Elves have, so far as we can tell, the same sexual organs as everybody else. Their clothes certainly cover up the same areas of the bodies. (This is quite odd, when you come to think about it, because sexual modesty implies a loss of innocence, and elves are free from original sin. But their souls and their bodies -- their fëa and their hröa -- are wired differently from those of mortal men, doomed to die.) According to custom, female elves are more likely to be healers, and male elves are more likely to be warriors, but there is no role that a female elf is prohibited from performing just because she's female. Nevertheless, there is an essential difference between the genders: if a male elf dies he always reincarnates in male form, and if a female elf dies, she always reincarnates in female form. (This, incidentally, is true of the gods Valar as well: although they are incorporeal and wear bodies when they have dealings with humans, some always wear male bodies and some always wear female bodies.)

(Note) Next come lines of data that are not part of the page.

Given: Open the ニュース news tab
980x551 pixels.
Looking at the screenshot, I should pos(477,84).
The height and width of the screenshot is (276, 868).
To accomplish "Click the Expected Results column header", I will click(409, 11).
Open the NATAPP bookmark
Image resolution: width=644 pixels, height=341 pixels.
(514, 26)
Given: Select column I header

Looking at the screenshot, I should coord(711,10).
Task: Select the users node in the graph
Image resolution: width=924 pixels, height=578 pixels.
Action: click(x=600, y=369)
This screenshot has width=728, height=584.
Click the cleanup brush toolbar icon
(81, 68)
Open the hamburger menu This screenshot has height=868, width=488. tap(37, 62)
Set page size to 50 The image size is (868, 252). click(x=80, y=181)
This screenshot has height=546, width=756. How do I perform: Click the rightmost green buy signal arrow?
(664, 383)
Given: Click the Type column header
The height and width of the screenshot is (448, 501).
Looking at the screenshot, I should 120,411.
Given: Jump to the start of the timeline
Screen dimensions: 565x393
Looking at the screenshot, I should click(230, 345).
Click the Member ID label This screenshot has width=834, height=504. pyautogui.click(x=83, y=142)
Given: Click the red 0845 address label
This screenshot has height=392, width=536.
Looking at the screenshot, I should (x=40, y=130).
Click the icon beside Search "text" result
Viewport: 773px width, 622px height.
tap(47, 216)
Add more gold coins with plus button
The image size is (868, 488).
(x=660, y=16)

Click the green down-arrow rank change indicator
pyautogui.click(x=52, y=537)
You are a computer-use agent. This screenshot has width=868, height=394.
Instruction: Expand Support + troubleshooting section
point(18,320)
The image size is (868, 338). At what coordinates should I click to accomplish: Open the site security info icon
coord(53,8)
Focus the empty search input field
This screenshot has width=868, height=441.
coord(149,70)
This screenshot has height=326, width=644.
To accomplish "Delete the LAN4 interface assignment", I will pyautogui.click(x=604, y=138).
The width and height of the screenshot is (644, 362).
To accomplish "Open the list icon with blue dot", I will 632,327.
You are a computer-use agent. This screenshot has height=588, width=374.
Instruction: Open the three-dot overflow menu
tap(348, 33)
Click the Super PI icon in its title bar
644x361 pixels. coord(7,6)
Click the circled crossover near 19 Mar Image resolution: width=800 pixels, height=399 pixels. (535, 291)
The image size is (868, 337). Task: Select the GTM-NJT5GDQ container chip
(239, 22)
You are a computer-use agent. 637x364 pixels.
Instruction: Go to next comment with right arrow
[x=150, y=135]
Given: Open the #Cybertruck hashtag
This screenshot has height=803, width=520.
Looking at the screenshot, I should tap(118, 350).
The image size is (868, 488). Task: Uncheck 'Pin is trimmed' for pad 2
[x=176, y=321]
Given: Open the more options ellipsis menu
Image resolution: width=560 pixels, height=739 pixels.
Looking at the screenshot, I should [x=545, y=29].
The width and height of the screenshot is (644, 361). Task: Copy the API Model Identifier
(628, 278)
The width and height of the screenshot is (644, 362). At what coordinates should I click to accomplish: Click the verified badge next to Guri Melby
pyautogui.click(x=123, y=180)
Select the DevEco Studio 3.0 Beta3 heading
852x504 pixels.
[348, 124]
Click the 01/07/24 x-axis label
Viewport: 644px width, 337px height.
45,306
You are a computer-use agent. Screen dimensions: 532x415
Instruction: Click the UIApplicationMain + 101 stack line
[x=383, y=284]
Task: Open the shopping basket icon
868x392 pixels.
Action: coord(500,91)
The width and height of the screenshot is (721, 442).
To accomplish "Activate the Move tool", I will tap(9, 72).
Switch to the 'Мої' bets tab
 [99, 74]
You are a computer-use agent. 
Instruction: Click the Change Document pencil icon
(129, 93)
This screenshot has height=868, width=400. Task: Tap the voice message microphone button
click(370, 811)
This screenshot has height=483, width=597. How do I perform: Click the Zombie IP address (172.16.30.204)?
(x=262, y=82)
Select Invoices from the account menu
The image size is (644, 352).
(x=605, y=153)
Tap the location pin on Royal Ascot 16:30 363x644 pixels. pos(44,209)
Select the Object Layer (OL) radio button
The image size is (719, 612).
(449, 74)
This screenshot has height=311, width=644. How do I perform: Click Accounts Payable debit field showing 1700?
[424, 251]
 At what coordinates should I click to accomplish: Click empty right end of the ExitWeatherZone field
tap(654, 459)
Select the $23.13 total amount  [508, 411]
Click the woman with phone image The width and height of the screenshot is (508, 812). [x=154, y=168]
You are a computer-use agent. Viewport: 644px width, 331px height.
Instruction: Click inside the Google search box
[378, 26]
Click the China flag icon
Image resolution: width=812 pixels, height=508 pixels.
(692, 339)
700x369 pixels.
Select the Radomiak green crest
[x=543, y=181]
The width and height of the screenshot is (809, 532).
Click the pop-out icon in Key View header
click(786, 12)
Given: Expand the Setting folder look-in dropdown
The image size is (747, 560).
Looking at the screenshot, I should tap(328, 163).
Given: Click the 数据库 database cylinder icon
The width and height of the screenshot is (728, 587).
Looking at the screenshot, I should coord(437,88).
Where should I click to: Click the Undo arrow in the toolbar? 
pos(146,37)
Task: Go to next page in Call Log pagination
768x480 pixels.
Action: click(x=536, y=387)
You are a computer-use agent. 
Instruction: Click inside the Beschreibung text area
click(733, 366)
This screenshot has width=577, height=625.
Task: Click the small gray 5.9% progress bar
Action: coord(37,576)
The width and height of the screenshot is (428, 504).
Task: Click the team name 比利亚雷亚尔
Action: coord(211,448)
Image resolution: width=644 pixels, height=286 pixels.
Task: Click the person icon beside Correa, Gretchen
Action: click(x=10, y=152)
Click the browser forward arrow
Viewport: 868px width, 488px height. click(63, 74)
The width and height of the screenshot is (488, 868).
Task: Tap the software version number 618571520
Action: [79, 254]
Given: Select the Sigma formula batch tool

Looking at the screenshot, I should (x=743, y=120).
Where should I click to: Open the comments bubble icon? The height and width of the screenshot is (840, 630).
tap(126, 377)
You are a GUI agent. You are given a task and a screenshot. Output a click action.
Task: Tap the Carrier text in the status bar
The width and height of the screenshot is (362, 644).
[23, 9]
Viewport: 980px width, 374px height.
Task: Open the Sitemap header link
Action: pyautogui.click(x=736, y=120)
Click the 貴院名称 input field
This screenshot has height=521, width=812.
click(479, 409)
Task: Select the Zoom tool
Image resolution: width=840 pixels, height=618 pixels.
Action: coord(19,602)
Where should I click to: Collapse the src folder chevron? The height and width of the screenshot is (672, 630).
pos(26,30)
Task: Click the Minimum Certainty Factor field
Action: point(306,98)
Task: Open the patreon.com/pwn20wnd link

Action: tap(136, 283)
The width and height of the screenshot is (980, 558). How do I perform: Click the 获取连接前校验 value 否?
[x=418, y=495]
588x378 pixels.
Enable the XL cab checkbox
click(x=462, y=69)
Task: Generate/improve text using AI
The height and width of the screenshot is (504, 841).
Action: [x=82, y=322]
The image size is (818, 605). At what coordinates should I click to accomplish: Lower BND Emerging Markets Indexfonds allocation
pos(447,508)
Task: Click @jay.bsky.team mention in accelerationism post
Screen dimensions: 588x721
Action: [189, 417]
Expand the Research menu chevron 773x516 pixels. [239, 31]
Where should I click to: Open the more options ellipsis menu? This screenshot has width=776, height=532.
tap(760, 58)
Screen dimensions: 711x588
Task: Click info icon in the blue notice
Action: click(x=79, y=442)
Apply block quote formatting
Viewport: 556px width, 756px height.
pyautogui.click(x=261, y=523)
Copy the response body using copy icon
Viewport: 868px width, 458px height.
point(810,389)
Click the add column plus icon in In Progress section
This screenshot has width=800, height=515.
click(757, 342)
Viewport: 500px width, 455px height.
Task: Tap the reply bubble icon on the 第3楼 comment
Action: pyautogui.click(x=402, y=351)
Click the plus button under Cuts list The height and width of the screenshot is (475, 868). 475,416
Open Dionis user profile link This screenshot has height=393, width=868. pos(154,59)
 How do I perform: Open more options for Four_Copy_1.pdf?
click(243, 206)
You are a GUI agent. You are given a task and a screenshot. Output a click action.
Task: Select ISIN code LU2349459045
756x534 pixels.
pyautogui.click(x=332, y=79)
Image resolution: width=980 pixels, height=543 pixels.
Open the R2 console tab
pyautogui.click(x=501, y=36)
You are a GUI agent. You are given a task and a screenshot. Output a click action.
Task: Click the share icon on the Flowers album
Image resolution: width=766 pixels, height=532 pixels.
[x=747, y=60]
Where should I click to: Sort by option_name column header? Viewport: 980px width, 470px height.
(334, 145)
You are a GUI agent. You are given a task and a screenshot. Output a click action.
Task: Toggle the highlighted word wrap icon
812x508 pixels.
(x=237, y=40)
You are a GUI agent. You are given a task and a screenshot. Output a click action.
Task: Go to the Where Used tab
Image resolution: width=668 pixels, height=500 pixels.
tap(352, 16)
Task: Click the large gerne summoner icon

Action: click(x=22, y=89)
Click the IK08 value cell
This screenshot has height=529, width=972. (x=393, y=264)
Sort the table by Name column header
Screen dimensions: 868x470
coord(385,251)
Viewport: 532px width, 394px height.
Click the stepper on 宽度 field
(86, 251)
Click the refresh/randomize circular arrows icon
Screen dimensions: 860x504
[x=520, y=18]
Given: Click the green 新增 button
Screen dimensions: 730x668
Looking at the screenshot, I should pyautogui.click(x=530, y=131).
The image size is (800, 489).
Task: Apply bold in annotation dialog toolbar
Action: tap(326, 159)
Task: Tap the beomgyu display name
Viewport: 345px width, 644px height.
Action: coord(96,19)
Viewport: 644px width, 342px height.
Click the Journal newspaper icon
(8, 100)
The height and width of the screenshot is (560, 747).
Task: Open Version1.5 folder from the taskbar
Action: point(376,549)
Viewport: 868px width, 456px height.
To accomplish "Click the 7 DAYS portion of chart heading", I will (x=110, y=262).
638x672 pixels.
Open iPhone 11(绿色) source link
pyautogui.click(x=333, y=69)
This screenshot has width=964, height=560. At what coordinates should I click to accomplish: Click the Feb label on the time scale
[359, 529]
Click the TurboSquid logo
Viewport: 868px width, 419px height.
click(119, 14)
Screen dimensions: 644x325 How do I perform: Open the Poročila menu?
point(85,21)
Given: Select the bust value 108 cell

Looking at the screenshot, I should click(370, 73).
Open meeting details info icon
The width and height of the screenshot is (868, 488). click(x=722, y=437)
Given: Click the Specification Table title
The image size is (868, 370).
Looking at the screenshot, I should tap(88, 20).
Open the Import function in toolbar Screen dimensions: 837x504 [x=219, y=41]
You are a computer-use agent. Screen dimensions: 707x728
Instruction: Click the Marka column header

The elves reproduce in the same way as all other mortals, although it is hard to imagine a hobbit doing it, isn't it? Elf marriages are like English "common law" marriages: the act of sexual intercourse is sufficient to make two elves married. In practice, the elves do perform solemn ceremonies of marriage and betrothal but it isn't the ceremonies which make the marriage. (By tradition, the brides mother gives the bridegroom a necklace to signify betrothal, a point which was presumably not lost on Aragorn.)
Elves marry for life. Since dead elves are reincarnated, it is pretty bad form for a widow or widower to remarry. Finwe did marry Indis after Miriel died, but that was a source of ill-feeling between Feanor and his half-brothers Fingolfin and Finarfin.
After they have had a few children, an elvish couple lose interest in sex, and dedicate themselves instead to other elvish pursuits: sitting in idyllic woods idyllic composing harp music about idyllically sitting in woods idyllically composing harp music; idyllically baking lembas; idyllically fighting genocidal wars about the ownership of magic gems. After their children have grown up, which takes millennia, they may actually live apart. There is really no such thing as elvish lust: affection, sexual desire and the bearing children go together, almost, one might say, like a horse and carriage. You really can't have one without the other.
Daily Mail readers believe that this is also how human sexuality works. But it isn't.